A Lesbian’s Depression – Part 1

I am a lesbian.

At least that’s what I think I am.  Not until two years ago did I have a light bulb moment. I realized that I was different.

I used to like men, but not anymore. Before laying your judgement, allow me to explain myself.

I was a battered kid. My mom used to beat me up almost every day, perhaps even from the time I was born. From neglecting my chores to playing with my friends, she always had excuses to beat me up. My dad never stood up for me though. He must’ve believed it was for my own good. You see, my parents are firm believers of Catholic doctrines – they follow every Word to the dot. And after every beating, mom usually makes me kneel down in front of a 5 foot tall statue of Jesus to ask for forgiveness. She said I committed “very terrible” sins against God and therefore I should repent. I can still remember His eyes looking back at me…but was it grief, disgust or mercy registered in them? I wouldn’t really know. But perhaps God never heard my apologies or maybe He couldn’t forgive my sins because the beating still continued throughout my adolescent years. Then I left home to study in U.P.  Diliman.

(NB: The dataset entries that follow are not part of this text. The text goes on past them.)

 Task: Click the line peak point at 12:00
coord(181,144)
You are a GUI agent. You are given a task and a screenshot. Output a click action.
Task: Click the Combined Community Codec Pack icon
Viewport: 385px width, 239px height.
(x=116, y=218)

U.P. became my sanctuary. It opened doors I never knew existed. It taught me about life…about boys, about alcohol, about drugs, about sex and about Philosophy. In other words, all those things my parents told me to avoid, I embraced. With all the freedom I had, I forgot about one severe consequence. I became my alter ego.

The girl from the province no longer existed. She is the life of the party now. The girl you’d tag along to have a good time. The girl who can engage in intellectual debates and stimulate men’s lust all at the same time. She has both the beauty and the brains to increase her advantage.

I played around with various men. I probably had two serious relationships. Each one ended in disaster and unbearable heartache. I got pregnant once….had an abortion the day I found out about the zygote. Yes, it’s just a zygote. A fertilized egg. Not yet a human being. And that’s all there is to it. Anyway, the man who was supposed to be the father is still up to this day, unidentified.

After that, I realized that if my parents only showed a little bit of affection towards me, I wouldn’t have succumbed to the promise of comfort that men and vices represented. I got tired of people’s pretenses. I became indifferent. I became tough. I decided it’s time to move on. And that’s when I met her.